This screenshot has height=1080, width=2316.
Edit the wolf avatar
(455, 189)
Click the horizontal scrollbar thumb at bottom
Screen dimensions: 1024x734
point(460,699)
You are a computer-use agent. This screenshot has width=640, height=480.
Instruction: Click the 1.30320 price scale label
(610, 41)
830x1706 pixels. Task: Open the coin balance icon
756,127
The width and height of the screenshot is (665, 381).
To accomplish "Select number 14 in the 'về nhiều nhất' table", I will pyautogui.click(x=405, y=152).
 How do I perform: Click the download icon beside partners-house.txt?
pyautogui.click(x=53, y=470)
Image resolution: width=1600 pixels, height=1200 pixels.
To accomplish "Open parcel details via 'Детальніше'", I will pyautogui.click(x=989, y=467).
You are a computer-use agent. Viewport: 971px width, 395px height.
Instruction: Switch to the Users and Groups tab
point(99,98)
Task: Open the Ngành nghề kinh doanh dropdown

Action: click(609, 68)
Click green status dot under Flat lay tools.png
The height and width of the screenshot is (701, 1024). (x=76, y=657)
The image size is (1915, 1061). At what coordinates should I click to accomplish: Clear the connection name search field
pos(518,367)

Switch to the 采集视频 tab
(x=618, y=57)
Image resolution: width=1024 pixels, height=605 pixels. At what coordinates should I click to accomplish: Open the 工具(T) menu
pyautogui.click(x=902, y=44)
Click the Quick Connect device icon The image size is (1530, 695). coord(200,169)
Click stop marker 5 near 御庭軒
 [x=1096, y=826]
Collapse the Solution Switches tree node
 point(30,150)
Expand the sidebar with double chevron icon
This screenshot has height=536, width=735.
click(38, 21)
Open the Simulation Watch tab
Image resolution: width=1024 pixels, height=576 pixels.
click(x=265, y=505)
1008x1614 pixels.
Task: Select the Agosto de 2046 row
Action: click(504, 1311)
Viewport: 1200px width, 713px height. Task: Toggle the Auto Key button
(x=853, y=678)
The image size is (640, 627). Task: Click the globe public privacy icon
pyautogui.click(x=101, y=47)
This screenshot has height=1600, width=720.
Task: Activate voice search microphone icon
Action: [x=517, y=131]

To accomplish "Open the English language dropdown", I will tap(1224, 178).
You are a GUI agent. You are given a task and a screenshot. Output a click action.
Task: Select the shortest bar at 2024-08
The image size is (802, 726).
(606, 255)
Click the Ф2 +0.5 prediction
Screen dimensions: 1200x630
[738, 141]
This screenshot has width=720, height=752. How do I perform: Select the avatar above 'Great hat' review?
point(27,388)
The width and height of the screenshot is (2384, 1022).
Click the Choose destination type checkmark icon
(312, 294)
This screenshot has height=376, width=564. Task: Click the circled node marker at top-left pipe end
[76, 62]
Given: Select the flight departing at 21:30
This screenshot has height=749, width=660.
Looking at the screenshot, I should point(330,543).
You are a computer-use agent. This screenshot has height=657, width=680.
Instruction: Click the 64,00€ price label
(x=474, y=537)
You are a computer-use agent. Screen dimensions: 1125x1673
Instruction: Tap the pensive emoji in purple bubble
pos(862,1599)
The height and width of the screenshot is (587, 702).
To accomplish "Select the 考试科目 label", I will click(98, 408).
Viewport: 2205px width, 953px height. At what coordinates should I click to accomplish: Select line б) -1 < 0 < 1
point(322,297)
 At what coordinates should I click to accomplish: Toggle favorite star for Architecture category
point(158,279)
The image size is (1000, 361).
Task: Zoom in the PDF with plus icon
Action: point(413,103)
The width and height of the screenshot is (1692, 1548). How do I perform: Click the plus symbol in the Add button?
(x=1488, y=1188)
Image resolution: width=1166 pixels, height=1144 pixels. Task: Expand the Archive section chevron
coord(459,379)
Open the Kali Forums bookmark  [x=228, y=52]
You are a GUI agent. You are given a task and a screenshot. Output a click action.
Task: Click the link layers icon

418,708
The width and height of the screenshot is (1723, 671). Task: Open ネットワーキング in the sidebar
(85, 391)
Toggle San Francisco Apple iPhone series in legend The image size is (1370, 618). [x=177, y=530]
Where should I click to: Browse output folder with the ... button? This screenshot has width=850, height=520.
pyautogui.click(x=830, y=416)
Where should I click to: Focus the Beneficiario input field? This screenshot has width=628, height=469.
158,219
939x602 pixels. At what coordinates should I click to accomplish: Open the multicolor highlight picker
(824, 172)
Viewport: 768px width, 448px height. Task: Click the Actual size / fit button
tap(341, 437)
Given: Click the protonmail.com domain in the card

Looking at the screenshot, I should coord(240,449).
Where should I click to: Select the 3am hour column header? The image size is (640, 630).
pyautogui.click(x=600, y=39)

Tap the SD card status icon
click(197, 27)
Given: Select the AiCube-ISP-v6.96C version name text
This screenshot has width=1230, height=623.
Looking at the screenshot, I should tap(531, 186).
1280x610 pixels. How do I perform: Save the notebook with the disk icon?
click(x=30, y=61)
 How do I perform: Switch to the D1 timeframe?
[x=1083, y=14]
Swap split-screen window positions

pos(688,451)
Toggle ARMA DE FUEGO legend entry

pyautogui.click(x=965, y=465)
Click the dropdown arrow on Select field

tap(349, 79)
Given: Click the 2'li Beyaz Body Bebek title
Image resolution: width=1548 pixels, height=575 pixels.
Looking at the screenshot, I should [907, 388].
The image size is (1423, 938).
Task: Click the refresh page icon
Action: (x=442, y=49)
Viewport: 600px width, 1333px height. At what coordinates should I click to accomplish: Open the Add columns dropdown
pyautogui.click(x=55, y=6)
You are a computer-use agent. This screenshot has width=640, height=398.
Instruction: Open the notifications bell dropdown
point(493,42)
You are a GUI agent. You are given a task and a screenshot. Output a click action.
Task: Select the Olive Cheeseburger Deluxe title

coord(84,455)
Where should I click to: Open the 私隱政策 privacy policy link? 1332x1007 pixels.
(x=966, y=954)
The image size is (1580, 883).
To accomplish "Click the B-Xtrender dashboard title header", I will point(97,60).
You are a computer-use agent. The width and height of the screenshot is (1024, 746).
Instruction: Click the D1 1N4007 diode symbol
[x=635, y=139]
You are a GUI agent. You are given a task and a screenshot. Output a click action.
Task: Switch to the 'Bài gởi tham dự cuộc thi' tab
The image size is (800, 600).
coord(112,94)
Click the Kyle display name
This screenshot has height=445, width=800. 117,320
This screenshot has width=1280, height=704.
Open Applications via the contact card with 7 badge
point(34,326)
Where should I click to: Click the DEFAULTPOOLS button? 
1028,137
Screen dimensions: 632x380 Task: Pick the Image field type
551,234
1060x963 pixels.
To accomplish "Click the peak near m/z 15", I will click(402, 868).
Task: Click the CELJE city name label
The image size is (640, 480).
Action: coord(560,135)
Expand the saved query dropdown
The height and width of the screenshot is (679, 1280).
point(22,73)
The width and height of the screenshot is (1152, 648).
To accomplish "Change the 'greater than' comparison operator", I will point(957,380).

--- --- ---

THE TASK: A complete, exact copy of the material is required.

COMPLETED TASK:
This screenshot has height=1080, width=2316.
Edit the wolf avatar
(455, 189)
Click the horizontal scrollbar thumb at bottom
Screen dimensions: 1024x734
point(460,699)
You are a computer-use agent. This screenshot has width=640, height=480.
Instruction: Click the 1.30320 price scale label
(610, 41)
830x1706 pixels. Task: Open the coin balance icon
756,127
The width and height of the screenshot is (665, 381).
To accomplish "Select number 14 in the 'về nhiều nhất' table", I will pyautogui.click(x=405, y=152).
 How do I perform: Click the download icon beside partners-house.txt?
pyautogui.click(x=53, y=470)
Image resolution: width=1600 pixels, height=1200 pixels.
To accomplish "Open parcel details via 'Детальніше'", I will pyautogui.click(x=989, y=467).
You are a computer-use agent. Viewport: 971px width, 395px height.
Instruction: Switch to the Users and Groups tab
point(99,98)
Task: Open the Ngành nghề kinh doanh dropdown

Action: click(609, 68)
Click green status dot under Flat lay tools.png
The height and width of the screenshot is (701, 1024). (x=76, y=657)
The image size is (1915, 1061). At what coordinates should I click to accomplish: Clear the connection name search field
pos(518,367)

Switch to the 采集视频 tab
(x=618, y=57)
Image resolution: width=1024 pixels, height=605 pixels. At what coordinates should I click to accomplish: Open the 工具(T) menu
pyautogui.click(x=902, y=44)
Click the Quick Connect device icon The image size is (1530, 695). coord(200,169)
Click stop marker 5 near 御庭軒
 [x=1096, y=826]
Collapse the Solution Switches tree node
 point(30,150)
Expand the sidebar with double chevron icon
This screenshot has height=536, width=735.
click(38, 21)
Open the Simulation Watch tab
Image resolution: width=1024 pixels, height=576 pixels.
click(x=265, y=505)
1008x1614 pixels.
Task: Select the Agosto de 2046 row
Action: click(504, 1311)
Viewport: 1200px width, 713px height. Task: Toggle the Auto Key button
(x=853, y=678)
The image size is (640, 627). Task: Click the globe public privacy icon
pyautogui.click(x=101, y=47)
This screenshot has height=1600, width=720.
Task: Activate voice search microphone icon
Action: [x=517, y=131]

To accomplish "Open the English language dropdown", I will tap(1224, 178).
You are a GUI agent. You are given a task and a screenshot. Output a click action.
Task: Select the shortest bar at 2024-08
The image size is (802, 726).
(606, 255)
Click the Ф2 +0.5 prediction
Screen dimensions: 1200x630
[738, 141]
This screenshot has width=720, height=752. How do I perform: Select the avatar above 'Great hat' review?
point(27,388)
The width and height of the screenshot is (2384, 1022).
Click the Choose destination type checkmark icon
(312, 294)
This screenshot has height=376, width=564. Task: Click the circled node marker at top-left pipe end
[76, 62]
Given: Select the flight departing at 21:30
This screenshot has height=749, width=660.
Looking at the screenshot, I should point(330,543).
You are a computer-use agent. This screenshot has height=657, width=680.
Instruction: Click the 64,00€ price label
(x=474, y=537)
You are a computer-use agent. Screen dimensions: 1125x1673
Instruction: Tap the pensive emoji in purple bubble
pos(862,1599)
The height and width of the screenshot is (587, 702).
To accomplish "Select the 考试科目 label", I will click(98, 408).
Viewport: 2205px width, 953px height. At what coordinates should I click to accomplish: Select line б) -1 < 0 < 1
point(322,297)
 At what coordinates should I click to accomplish: Toggle favorite star for Architecture category
point(158,279)
The image size is (1000, 361).
Task: Zoom in the PDF with plus icon
Action: point(413,103)
The width and height of the screenshot is (1692, 1548). How do I perform: Click the plus symbol in the Add button?
(x=1488, y=1188)
Image resolution: width=1166 pixels, height=1144 pixels. Task: Expand the Archive section chevron
coord(459,379)
Open the Kali Forums bookmark  [x=228, y=52]
You are a GUI agent. You are given a task and a screenshot. Output a click action.
Task: Click the link layers icon

418,708
The width and height of the screenshot is (1723, 671). Task: Open ネットワーキング in the sidebar
(85, 391)
Toggle San Francisco Apple iPhone series in legend The image size is (1370, 618). [x=177, y=530]
Where should I click to: Browse output folder with the ... button? This screenshot has width=850, height=520.
pyautogui.click(x=830, y=416)
Where should I click to: Focus the Beneficiario input field? This screenshot has width=628, height=469.
158,219
939x602 pixels. At what coordinates should I click to accomplish: Open the multicolor highlight picker
(824, 172)
Viewport: 768px width, 448px height. Task: Click the Actual size / fit button
tap(341, 437)
Given: Click the protonmail.com domain in the card

Looking at the screenshot, I should coord(240,449).
Where should I click to: Select the 3am hour column header? The image size is (640, 630).
pyautogui.click(x=600, y=39)

Tap the SD card status icon
click(197, 27)
Given: Select the AiCube-ISP-v6.96C version name text
This screenshot has width=1230, height=623.
Looking at the screenshot, I should tap(531, 186).
1280x610 pixels. How do I perform: Save the notebook with the disk icon?
click(x=30, y=61)
 How do I perform: Switch to the D1 timeframe?
[x=1083, y=14]
Swap split-screen window positions

pos(688,451)
Toggle ARMA DE FUEGO legend entry

pyautogui.click(x=965, y=465)
Click the dropdown arrow on Select field

tap(349, 79)
Given: Click the 2'li Beyaz Body Bebek title
Image resolution: width=1548 pixels, height=575 pixels.
Looking at the screenshot, I should [907, 388].
The image size is (1423, 938).
Task: Click the refresh page icon
Action: (x=442, y=49)
Viewport: 600px width, 1333px height. At what coordinates should I click to accomplish: Open the Add columns dropdown
pyautogui.click(x=55, y=6)
You are a computer-use agent. This screenshot has width=640, height=398.
Instruction: Open the notifications bell dropdown
point(493,42)
You are a GUI agent. You are given a task and a screenshot. Output a click action.
Task: Select the Olive Cheeseburger Deluxe title

coord(84,455)
Where should I click to: Open the 私隱政策 privacy policy link? 1332x1007 pixels.
(x=966, y=954)
The image size is (1580, 883).
To accomplish "Click the B-Xtrender dashboard title header", I will point(97,60).
You are a computer-use agent. The width and height of the screenshot is (1024, 746).
Instruction: Click the D1 1N4007 diode symbol
[x=635, y=139]
You are a GUI agent. You are given a task and a screenshot. Output a click action.
Task: Switch to the 'Bài gởi tham dự cuộc thi' tab
The image size is (800, 600).
coord(112,94)
Click the Kyle display name
This screenshot has height=445, width=800. 117,320
This screenshot has width=1280, height=704.
Open Applications via the contact card with 7 badge
point(34,326)
Where should I click to: Click the DEFAULTPOOLS button? 
1028,137
Screen dimensions: 632x380 Task: Pick the Image field type
551,234
1060x963 pixels.
To accomplish "Click the peak near m/z 15", I will click(402, 868).
Task: Click the CELJE city name label
The image size is (640, 480).
Action: coord(560,135)
Expand the saved query dropdown
The height and width of the screenshot is (679, 1280).
point(22,73)
The width and height of the screenshot is (1152, 648).
To accomplish "Change the 'greater than' comparison operator", I will point(957,380).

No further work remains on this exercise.